I remember being in the first grade and being mortified because I was singled out to receive a special pencil with a big rubber grip on it because I still was not holding my pencil correctly. I wasn’t doing the full preschooler fist anymore, but I would somehow hold the pencil between my thumb and my ring finger. Awkward, now that I try it again, but at the time it was so hard to go to anything else! I remember saying exactly what Emma said to me earlier this week - “but this way works for me, why do I have to do something else?” Definitely an interesting reversal of roles, and not the first or last time such a thing has or will happen!

Learning to Read, Day 1

Because of Mrs. Darwin’s discussions of Teach Your Child to Read in 100 Easy Lessons I decided to borrow a copy from my library and take a look at it. In the fall, I bought another book about teaching your child to read but I haven’t done much with it because they want the child to know all their letters and most of the letter sounds before you start it. Also, they don’t give all that much aid to the parent/instructor, so I felt a little lost with it. I didn’t get 100 Easy Lessons at the time because the reviews were somewhat mixed for it - some calling it too repetitive and too scripted. Well, it turns out that I think that’s exactly what we need so I think that this book is going to be the right one for us.

I read through the introduction and the first couple lessons last night, and we did the first lesson this morning. I am reasonably pleased with how it went, and I think Emma has the general idea of how it is supposed to work. I think the main complication is that when she is doing the letter sounds, she starts off looking at the page, then looks up at my face (for approval, I suppose) and doesn’t see when she is supposed to stop making the sound. Telling her to watch the page made her want to put her face right up to the page, so I think that is going to take a little work. She also had some trouble repeating the word slowly to me, drawing out the sounds of the letters. She just wanted to say the word quickly - am rather than aaammm, for example.

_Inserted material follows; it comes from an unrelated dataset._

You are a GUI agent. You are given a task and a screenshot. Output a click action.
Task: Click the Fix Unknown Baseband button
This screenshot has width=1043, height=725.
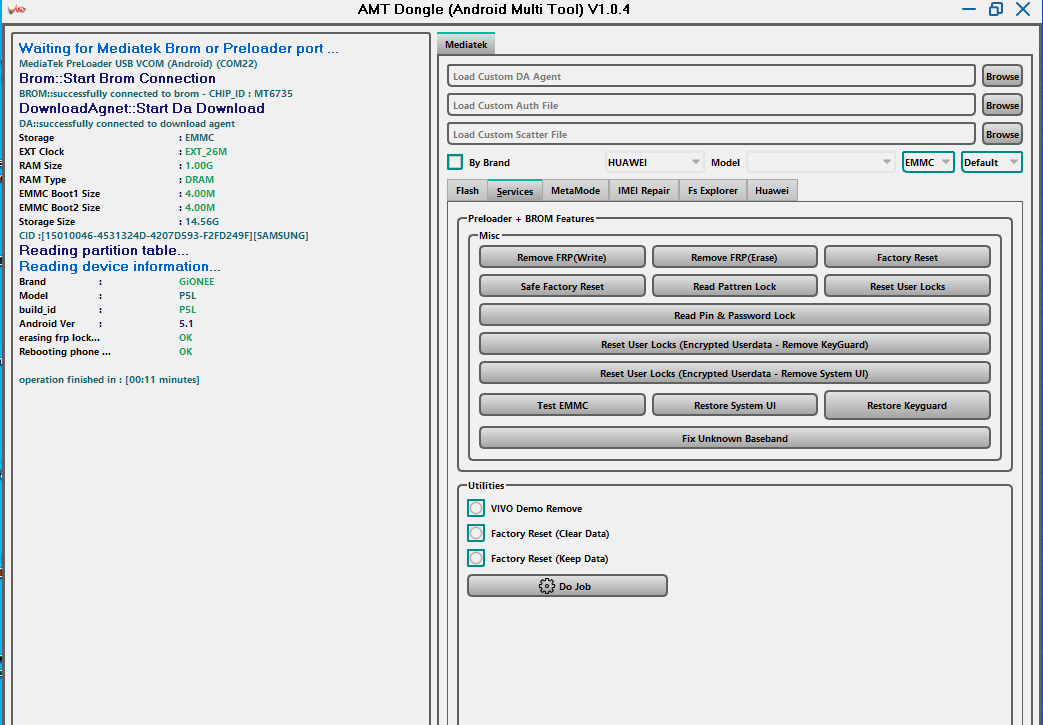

All in all, it went well for a first lesson I think. I’ll do some review this afternoon and try doing the writing portion then. The hardest part of the morning was when she asked if she could do more learning games with me, so I suggested a number game that we have and that she usually enjoys. It started out ok, but then she starting having trouble doing things that she was doing earlier, and trouble remembering a number from one moment to the next. I don’t know if we had just reached saturation point or if she was getting bored or what, but it was extremely difficult to play the game with her when she all of sudden could no longer count to 8 and when she did manage to do so, could not remember that she had just counted to 8 about 2 seconds later. I was trying to end the game on a positive note, but things just were deteriorating so fast that finally I had to just call it quits before I tore my hair out. I’m not sure how to recover from this sort of situation - I’ll have to give it some thought.

OK, time to make lunch for a hungry little girl (and mommy!)